Here we see the insidious nature of our technological advancement. As sharply double-edged as any sword guarding Eden, this one offers immense broadcasting capability and immense efficiency on the one edge—and the ravenous beast of infinity on the other. Each one of us, occupying nothing but a single human head with thoughts composed of nothing but all we’ve ever known and all we can think in a second, is too small a thing to interface with the infinity of all that is. There are simply too many things to read, watch and experience on the Internet; and, for a writer, there are too many rabbit-holes that promise to get you more exposure. Humanity’s greatest invention is fast becoming an insidious addiction.

Format matters. A wall of book-filled shelves does not induce an attention deficit in the way that a browser with twenty open tabs does. Sure, you can put down one book and pick up another, just as you can read an entire in-depth article on the Internet. But will you? Have you ever? I swear there is something about the old media, the old formats, that limits our ingestion capacity in a good way.

Speaking of ingestion, gastrointestinal terms apply quite nicely to our problem. If the previous generation’s paper books and vinyl records were consumed by everyday people justly hungry for good art that was highly limited by format and distribution structures, today’s digital offerings are consumed by gluttons addicted to the psychological sensation of ingestion. The ease of access that comes with digital distribution does nothing but enable this generation of addicts. In these terms, my current psychological detox was my mind’s vomit reflex kicking in. It had to, because putting something in your mind’s mouth is only the beginning of satiating your hunger to know and be known. Hand raised: my name is George, and I’m an addict.

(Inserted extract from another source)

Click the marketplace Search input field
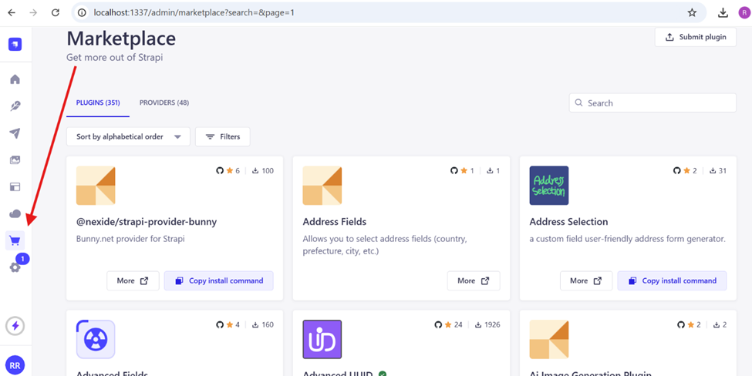[658, 103]
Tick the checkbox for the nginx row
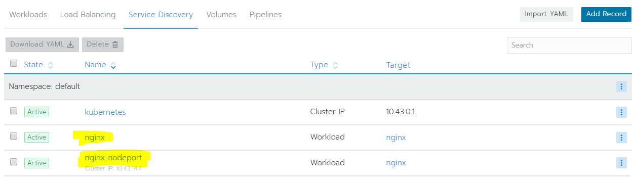635x183 pixels. (x=14, y=136)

But I can’t wait for true digestion, for true satiation. I’m addicted to speed: the speed of email, of Amazon purchases, of social media marketing. I’m always looking for the next thing that will generate a click and a book purchase. I’m always looking for as much audience as possible, knowing full well that of those ten new readers I net, only one or two may genuinely return for more. I’m trying to build a career as an indie writer, scrape by bloody scrape. But I am beginning to fall out of love with indie. I have a new term for it: narcie. And I’m guilty.

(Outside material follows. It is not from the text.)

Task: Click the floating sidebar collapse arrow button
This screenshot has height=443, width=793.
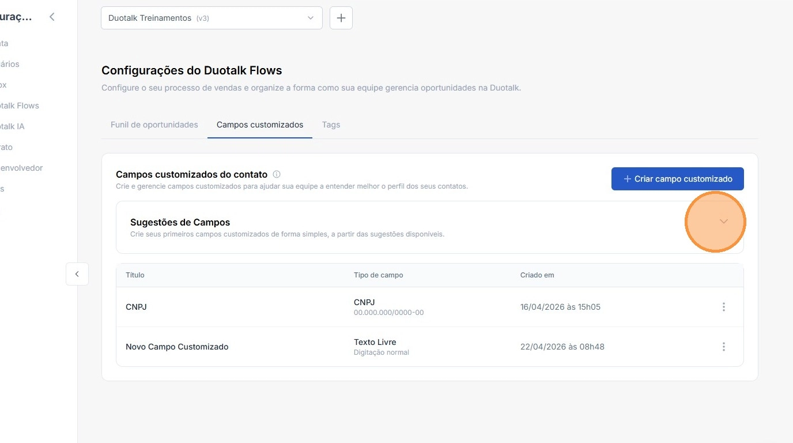Action: (77, 274)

See, an artwork cannot emerge from a talent bubble. Either the artist will die of exhaustion, or the artwork will suck, or both. I am beginning to crave the corrections of an editor, the legwork of a publicist. I wish I knew that they, the people with money and influence, believed in my work and were pushing it. I just can’t make my work and push it. I am beginning to long for some compartmentalization. I want you to do your job, and I want to do mine. I want my own cozy compartment that I can crawl into for a spell and crawl out of again to be present, truly present, with friends and family. I’m beginning to hate my choice to self-publish and wear all the hats, because it has planted in me this awful addiction, this degenerate striving for infinity.

Of course, the aforementioned paper mailing is helping to return some sanity to my head. So is the longhand composition of this essay, and the assignment to make spaghetti sauce in the crockpot and go to the store for dish soap and toothpaste. For a boy who grew up entirely in his own head, for a man who has begun (dangerously) to transfer the same psychological disconnect to adulthood through the Internet’s promise of Power and Influence, these simple, hands-on tasks are medication. The illness is a mental imbalance, borne of genuine ability twisted by latent narcissism. The balance is many-faceted: stagnant book fundraisers, a quiet inbox, no notifications on my Facebook author page, dinner with my wife, hugs from friends at church, real conversation at the grocery store and Sufjan at high volume. The last reminds me that digits can do good, too, as Mr. Stevens lives on my hard drive with my other musical friends. They are real, you know.

Perhaps, then, we need to step back and look at digits. What is digital life doing to real life? How are the products of algorithms and coding affecting our interactions with our fellow flesh-and-blood beings? The Internet hands ordinary humans more power than any previous generation ever had—yet for many of us, that power extends to precious little in the real world. In truth, it is a power to influence one’s own mind, one’s own sanity, for good or ill. Brothers and sisters, let’s use it wisely.